The OECD is threatening global commerce - Protectionism is a bad idea,
and it is a really bad idea when the goal is to interfere with international
capital flows. The OECD effort is akin to a high-tax state like California
trying to block investment dollars from flowing to a low-tax state like
Nevada.
The OECD proposal will boost the underground economy - Instead of propping
up uncompetitive tax systems, criminalizing tax competition will simply
drive taxpayers into the informal economy. A low tax burden, by contrast,
will reduce incentives to hide, shelter, and under-report income.
The OECD is defending bad tax policy - In order to minimize tax-induced
distortions, the tax code should neither subsidize nor penalize different
activities. Yet the OECD initiative is driven by a desire to help high-tax
nations double-tax income that is saved and invested.

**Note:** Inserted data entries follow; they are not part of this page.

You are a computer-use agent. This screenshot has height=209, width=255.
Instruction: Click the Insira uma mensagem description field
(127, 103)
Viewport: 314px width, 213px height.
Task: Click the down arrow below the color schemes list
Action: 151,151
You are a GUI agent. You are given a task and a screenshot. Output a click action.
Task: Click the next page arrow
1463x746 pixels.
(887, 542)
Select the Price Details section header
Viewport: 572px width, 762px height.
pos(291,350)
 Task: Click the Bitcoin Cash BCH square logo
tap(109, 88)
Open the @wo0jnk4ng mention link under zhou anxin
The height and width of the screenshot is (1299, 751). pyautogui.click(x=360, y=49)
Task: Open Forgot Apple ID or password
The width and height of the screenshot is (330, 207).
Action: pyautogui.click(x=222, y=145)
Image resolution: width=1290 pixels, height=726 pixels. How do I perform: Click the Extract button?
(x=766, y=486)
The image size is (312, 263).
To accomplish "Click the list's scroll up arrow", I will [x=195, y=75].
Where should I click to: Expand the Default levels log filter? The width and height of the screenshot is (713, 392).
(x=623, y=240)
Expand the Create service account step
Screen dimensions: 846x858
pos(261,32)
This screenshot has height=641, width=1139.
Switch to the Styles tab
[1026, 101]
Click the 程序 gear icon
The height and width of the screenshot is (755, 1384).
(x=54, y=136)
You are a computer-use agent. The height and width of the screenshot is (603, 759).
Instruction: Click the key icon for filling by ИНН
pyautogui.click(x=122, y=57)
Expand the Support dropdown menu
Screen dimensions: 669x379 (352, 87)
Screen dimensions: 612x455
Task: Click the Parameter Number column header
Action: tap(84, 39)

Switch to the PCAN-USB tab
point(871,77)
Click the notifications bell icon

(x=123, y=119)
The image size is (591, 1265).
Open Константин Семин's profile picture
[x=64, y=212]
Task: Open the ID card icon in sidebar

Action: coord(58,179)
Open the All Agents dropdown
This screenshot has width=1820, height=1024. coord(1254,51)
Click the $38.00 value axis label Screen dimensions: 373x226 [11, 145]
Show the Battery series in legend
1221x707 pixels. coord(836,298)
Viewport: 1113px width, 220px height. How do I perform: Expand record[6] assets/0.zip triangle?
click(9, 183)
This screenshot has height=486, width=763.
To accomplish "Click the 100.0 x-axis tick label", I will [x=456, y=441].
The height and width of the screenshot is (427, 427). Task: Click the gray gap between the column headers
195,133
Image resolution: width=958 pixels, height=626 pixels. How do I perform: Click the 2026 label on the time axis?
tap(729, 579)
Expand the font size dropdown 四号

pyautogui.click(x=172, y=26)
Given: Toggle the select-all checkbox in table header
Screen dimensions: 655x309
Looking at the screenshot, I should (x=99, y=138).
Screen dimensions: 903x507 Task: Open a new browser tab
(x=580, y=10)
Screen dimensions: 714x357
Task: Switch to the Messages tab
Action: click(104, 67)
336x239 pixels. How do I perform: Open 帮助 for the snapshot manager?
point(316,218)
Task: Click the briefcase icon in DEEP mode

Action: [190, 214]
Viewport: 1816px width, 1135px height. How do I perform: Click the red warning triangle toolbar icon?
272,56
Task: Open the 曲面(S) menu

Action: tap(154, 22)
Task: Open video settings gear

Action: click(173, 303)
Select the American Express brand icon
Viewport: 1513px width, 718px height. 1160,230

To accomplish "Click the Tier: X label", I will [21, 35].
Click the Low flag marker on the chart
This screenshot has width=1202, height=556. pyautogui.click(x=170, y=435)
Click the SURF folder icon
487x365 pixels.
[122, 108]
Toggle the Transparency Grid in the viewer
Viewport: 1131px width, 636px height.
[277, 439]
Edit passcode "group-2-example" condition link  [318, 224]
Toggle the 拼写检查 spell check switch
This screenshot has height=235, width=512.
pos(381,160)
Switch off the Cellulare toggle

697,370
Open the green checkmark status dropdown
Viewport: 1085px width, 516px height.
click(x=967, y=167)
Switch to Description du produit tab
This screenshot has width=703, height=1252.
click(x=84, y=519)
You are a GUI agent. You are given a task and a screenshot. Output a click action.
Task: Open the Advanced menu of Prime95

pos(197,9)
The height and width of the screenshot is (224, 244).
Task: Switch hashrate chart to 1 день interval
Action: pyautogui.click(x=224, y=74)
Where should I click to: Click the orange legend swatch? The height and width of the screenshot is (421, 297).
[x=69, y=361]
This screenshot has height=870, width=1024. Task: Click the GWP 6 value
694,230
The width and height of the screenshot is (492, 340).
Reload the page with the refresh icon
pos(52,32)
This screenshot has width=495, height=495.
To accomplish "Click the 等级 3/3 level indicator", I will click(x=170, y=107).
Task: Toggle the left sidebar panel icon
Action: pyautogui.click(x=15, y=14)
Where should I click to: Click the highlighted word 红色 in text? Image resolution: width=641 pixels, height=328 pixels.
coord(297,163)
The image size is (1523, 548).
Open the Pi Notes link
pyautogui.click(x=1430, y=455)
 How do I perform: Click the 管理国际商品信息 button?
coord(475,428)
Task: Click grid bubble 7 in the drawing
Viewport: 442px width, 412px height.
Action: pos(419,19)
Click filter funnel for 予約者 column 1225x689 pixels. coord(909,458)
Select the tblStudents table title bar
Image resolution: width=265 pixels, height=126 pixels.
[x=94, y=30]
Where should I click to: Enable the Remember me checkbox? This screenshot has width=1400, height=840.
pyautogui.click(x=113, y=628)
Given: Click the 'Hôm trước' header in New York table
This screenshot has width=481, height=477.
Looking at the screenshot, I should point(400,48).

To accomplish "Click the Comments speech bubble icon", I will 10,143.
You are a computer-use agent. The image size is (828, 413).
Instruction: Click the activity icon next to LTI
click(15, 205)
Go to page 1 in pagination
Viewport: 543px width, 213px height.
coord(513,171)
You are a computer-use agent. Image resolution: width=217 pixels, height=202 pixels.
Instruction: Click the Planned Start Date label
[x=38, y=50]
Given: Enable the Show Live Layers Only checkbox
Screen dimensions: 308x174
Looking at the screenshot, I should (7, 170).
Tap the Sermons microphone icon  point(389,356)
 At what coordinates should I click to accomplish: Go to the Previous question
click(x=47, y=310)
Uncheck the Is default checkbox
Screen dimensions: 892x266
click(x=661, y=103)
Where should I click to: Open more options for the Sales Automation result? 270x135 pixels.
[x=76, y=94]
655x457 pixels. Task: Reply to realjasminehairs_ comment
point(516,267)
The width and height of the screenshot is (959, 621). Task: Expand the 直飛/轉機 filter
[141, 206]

The OECD will hurt growth in less-developed nations - Penalizing countries
for adopting market-friendly tax systems will hinder economic reform and
reduce growth rates in the developing world. This may even cause more
crime since opportunities for honest employment will shrink.
Mr. President, we ask again that you stop the OECD's ill-conceived project.
As the world's largest economy and single largest contributor to the OECD's
budget, the United States has the ability to pull the plug on this unwise
proposal.
Sincerely,
Milton Friedman,
Nobel Laureate, Hoover Institute
Jim Buchanan,
Nobel Laureate, George Mason University
198 other economists also signed the letter.